Newton's law problem on homogeneous flexible rope

[Titan97]

Homework Statement

A homogeneous flexible rope rests on a wedge whose sides make angles α and β with horizontal. The centre of rope lies on C. With what acceleration should the wedge be moved for the rope to stay stationary with respect to wedge? (all surfaces are smooth).

Homework Equations

$F_{ext}=Ma$

The Attempt at a Solution

My first doubt is the direction of tension. I think its horizontal.
If α>β, then the wedge should be accelerated in left direction.

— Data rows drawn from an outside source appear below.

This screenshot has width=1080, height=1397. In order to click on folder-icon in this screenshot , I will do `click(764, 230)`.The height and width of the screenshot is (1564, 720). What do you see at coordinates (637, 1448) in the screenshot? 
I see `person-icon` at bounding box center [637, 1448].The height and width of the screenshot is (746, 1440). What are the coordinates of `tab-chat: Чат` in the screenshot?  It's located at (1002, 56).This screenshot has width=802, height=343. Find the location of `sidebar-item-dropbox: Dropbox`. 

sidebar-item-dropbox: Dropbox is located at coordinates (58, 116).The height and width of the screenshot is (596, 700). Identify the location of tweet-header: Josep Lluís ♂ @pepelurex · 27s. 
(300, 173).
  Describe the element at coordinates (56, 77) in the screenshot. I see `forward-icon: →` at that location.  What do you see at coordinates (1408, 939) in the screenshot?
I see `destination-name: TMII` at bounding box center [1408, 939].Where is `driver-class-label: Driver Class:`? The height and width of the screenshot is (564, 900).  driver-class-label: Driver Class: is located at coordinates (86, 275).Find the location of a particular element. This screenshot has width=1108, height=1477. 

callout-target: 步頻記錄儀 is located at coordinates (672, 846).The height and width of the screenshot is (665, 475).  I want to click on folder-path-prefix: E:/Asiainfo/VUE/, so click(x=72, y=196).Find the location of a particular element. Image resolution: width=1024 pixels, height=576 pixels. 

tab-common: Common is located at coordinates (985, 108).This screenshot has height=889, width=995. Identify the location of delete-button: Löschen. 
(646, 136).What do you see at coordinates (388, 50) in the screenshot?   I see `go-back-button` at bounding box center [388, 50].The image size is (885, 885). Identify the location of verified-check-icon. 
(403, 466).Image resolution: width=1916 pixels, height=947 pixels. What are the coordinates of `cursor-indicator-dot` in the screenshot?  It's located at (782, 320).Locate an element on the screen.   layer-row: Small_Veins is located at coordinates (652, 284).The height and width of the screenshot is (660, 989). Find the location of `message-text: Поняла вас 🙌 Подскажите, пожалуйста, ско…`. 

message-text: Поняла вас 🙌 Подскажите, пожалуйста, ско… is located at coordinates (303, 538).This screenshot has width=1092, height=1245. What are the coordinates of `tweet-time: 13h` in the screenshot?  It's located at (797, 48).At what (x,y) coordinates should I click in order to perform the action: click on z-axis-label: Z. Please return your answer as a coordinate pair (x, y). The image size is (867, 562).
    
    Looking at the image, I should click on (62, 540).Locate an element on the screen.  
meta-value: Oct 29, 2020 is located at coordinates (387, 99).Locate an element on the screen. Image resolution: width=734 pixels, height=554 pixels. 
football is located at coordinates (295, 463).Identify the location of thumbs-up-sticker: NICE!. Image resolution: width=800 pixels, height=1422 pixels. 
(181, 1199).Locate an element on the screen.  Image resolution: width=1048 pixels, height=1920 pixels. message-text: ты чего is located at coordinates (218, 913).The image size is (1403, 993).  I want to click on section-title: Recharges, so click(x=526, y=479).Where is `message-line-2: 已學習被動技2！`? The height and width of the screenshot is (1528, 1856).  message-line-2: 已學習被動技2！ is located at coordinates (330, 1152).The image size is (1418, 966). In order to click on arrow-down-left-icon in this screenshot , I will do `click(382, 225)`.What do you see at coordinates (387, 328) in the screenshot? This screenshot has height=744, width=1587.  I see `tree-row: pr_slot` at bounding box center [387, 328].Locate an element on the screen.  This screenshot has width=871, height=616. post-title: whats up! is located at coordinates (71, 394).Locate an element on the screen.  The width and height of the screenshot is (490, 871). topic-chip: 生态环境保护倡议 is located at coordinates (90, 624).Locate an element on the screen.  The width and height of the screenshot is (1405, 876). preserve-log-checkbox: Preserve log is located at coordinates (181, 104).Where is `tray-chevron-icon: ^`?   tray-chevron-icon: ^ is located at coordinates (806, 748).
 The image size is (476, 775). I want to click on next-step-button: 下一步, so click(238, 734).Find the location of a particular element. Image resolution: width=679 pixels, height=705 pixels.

Let that acceleration be $a$.
Using Newton's laws and concept of pseudo forces,
$Tcos\alpha+\frac{m}{2}acos\alpha=\frac{m}{2}gsin\alpha$
Similarly,
$Tcos\beta-\frac{m}{2}acos\beta=\frac{m}{2}gsin\beta$
I can easily find $a$ now by eliminating $T$. But is my method correct?

 

[Orodruin]

Tension will always be in the direction of the rope, which makes your method a bit difficult. You cannot assume the tension to change direction at the edge without the edge providing a non negligible force. If you want to do it with tension, the tension shoulf be the same on both sides and in the direction of the rope. However, the easier way is to search for an acceleration where the angles differ from the gravitational acceleration + acceleration vector by the same amount.

 

[Titan97]

I did not understand that. I will try solving using tension.